[THE PROBLEM] Beginning with the line that contains "Task: Click 'Name", copy each remaining line of the data below exactly.

[DATA UNDER STUDY]
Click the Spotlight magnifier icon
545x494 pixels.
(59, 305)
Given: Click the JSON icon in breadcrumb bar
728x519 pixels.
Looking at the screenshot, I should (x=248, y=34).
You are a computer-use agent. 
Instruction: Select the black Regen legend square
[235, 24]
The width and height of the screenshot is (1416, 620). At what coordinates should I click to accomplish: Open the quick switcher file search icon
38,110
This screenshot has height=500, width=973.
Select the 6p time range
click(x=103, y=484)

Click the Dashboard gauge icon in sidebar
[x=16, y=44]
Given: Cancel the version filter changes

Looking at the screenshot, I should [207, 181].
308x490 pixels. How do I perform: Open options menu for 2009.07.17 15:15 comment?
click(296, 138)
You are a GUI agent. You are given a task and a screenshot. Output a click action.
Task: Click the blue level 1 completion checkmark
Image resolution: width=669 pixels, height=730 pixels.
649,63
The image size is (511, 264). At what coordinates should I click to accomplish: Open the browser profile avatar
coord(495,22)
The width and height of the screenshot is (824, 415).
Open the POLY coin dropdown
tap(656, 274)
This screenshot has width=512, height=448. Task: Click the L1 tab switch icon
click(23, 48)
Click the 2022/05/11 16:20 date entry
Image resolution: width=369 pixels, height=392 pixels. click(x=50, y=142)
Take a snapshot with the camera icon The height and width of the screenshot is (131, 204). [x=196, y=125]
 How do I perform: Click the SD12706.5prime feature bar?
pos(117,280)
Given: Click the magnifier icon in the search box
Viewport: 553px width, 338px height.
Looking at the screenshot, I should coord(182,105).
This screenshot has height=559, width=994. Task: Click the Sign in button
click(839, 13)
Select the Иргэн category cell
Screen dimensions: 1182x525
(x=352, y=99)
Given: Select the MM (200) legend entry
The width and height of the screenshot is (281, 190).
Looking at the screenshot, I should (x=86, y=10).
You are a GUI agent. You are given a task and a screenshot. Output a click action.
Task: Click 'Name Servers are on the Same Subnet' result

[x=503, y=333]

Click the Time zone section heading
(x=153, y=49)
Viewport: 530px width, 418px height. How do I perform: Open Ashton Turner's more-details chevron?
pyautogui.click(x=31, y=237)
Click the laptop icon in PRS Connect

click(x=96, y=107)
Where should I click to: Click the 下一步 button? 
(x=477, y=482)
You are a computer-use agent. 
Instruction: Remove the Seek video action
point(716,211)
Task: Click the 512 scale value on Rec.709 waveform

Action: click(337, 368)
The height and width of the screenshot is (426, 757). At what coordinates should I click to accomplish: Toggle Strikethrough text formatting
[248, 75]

[TASK RESPONSE]
Task: Click 'Name Servers are on the Same Subnet' result

[x=503, y=333]

Click the Time zone section heading
(x=153, y=49)
Viewport: 530px width, 418px height. How do I perform: Open Ashton Turner's more-details chevron?
pyautogui.click(x=31, y=237)
Click the laptop icon in PRS Connect

click(x=96, y=107)
Where should I click to: Click the 下一步 button? 
(x=477, y=482)
You are a computer-use agent. 
Instruction: Remove the Seek video action
point(716,211)
Task: Click the 512 scale value on Rec.709 waveform

Action: click(337, 368)
The height and width of the screenshot is (426, 757). At what coordinates should I click to accomplish: Toggle Strikethrough text formatting
[248, 75]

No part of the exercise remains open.